> **To do**:
What follows is a listing. Write it all out exactly.
(Dataset records Opens)
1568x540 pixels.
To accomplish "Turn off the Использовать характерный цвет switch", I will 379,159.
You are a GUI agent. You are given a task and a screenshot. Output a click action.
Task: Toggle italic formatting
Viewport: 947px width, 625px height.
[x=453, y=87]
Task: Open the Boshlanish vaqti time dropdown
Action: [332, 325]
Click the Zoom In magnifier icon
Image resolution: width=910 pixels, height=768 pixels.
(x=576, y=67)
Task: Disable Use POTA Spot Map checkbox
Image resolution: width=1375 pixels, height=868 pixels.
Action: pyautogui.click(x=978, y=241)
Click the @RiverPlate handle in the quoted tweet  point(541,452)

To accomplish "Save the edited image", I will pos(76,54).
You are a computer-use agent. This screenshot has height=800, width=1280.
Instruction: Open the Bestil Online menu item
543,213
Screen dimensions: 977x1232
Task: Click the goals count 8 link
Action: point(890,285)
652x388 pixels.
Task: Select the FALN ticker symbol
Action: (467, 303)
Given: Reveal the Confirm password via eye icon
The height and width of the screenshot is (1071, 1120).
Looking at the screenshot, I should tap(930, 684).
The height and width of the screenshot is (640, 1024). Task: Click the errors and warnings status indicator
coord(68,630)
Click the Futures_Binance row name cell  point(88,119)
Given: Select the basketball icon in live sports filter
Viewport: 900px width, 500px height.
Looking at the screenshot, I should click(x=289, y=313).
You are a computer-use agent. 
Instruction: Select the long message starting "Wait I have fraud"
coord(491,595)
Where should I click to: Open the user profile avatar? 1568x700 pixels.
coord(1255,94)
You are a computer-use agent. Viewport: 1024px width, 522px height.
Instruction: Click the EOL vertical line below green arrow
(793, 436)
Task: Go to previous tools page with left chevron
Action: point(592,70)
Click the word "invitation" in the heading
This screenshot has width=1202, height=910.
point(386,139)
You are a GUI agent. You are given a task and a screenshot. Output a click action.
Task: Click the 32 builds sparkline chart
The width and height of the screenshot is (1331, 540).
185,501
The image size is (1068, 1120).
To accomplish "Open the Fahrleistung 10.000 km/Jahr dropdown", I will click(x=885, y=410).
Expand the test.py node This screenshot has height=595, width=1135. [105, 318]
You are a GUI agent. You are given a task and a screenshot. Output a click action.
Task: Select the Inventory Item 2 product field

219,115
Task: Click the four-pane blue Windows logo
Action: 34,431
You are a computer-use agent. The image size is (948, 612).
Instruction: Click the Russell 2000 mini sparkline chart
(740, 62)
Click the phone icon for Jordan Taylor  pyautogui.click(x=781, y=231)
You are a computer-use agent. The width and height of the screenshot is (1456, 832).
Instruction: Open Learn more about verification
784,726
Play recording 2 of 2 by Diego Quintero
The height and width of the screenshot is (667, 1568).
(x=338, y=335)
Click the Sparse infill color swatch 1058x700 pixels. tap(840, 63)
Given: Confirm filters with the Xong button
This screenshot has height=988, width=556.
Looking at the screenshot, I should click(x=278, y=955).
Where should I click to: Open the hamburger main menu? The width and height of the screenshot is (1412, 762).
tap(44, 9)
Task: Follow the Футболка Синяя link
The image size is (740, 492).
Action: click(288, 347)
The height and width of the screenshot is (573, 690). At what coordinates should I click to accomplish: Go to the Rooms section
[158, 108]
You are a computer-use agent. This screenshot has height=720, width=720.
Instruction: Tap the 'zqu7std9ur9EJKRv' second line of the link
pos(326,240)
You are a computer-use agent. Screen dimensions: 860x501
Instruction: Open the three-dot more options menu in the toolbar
(Dataset records Closes)
> **Answer**:
1568x540 pixels.
To accomplish "Turn off the Использовать характерный цвет switch", I will 379,159.
You are a GUI agent. You are given a task and a screenshot. Output a click action.
Task: Toggle italic formatting
Viewport: 947px width, 625px height.
[x=453, y=87]
Task: Open the Boshlanish vaqti time dropdown
Action: [332, 325]
Click the Zoom In magnifier icon
Image resolution: width=910 pixels, height=768 pixels.
(x=576, y=67)
Task: Disable Use POTA Spot Map checkbox
Image resolution: width=1375 pixels, height=868 pixels.
Action: pyautogui.click(x=978, y=241)
Click the @RiverPlate handle in the quoted tweet  point(541,452)

To accomplish "Save the edited image", I will pos(76,54).
You are a computer-use agent. This screenshot has height=800, width=1280.
Instruction: Open the Bestil Online menu item
543,213
Screen dimensions: 977x1232
Task: Click the goals count 8 link
Action: point(890,285)
652x388 pixels.
Task: Select the FALN ticker symbol
Action: (467, 303)
Given: Reveal the Confirm password via eye icon
The height and width of the screenshot is (1071, 1120).
Looking at the screenshot, I should tap(930, 684).
The height and width of the screenshot is (640, 1024). Task: Click the errors and warnings status indicator
coord(68,630)
Click the Futures_Binance row name cell  point(88,119)
Given: Select the basketball icon in live sports filter
Viewport: 900px width, 500px height.
Looking at the screenshot, I should click(x=289, y=313).
You are a computer-use agent. 
Instruction: Select the long message starting "Wait I have fraud"
coord(491,595)
Where should I click to: Open the user profile avatar? 1568x700 pixels.
coord(1255,94)
You are a computer-use agent. Viewport: 1024px width, 522px height.
Instruction: Click the EOL vertical line below green arrow
(793, 436)
Task: Go to previous tools page with left chevron
Action: point(592,70)
Click the word "invitation" in the heading
This screenshot has width=1202, height=910.
point(386,139)
You are a GUI agent. You are given a task and a screenshot. Output a click action.
Task: Click the 32 builds sparkline chart
The width and height of the screenshot is (1331, 540).
185,501
The image size is (1068, 1120).
To accomplish "Open the Fahrleistung 10.000 km/Jahr dropdown", I will click(x=885, y=410).
Expand the test.py node This screenshot has height=595, width=1135. [105, 318]
You are a GUI agent. You are given a task and a screenshot. Output a click action.
Task: Select the Inventory Item 2 product field

219,115
Task: Click the four-pane blue Windows logo
Action: 34,431
You are a computer-use agent. The image size is (948, 612).
Instruction: Click the Russell 2000 mini sparkline chart
(740, 62)
Click the phone icon for Jordan Taylor  pyautogui.click(x=781, y=231)
You are a computer-use agent. The width and height of the screenshot is (1456, 832).
Instruction: Open Learn more about verification
784,726
Play recording 2 of 2 by Diego Quintero
The height and width of the screenshot is (667, 1568).
(x=338, y=335)
Click the Sparse infill color swatch 1058x700 pixels. tap(840, 63)
Given: Confirm filters with the Xong button
This screenshot has height=988, width=556.
Looking at the screenshot, I should click(x=278, y=955).
Where should I click to: Open the hamburger main menu? The width and height of the screenshot is (1412, 762).
tap(44, 9)
Task: Follow the Футболка Синяя link
The image size is (740, 492).
Action: click(288, 347)
The height and width of the screenshot is (573, 690). At what coordinates should I click to accomplish: Go to the Rooms section
[158, 108]
You are a computer-use agent. This screenshot has height=720, width=720.
Instruction: Tap the 'zqu7std9ur9EJKRv' second line of the link
pos(326,240)
You are a computer-use agent. Screen dimensions: 860x501
Instruction: Open the three-dot more options menu in the toolbar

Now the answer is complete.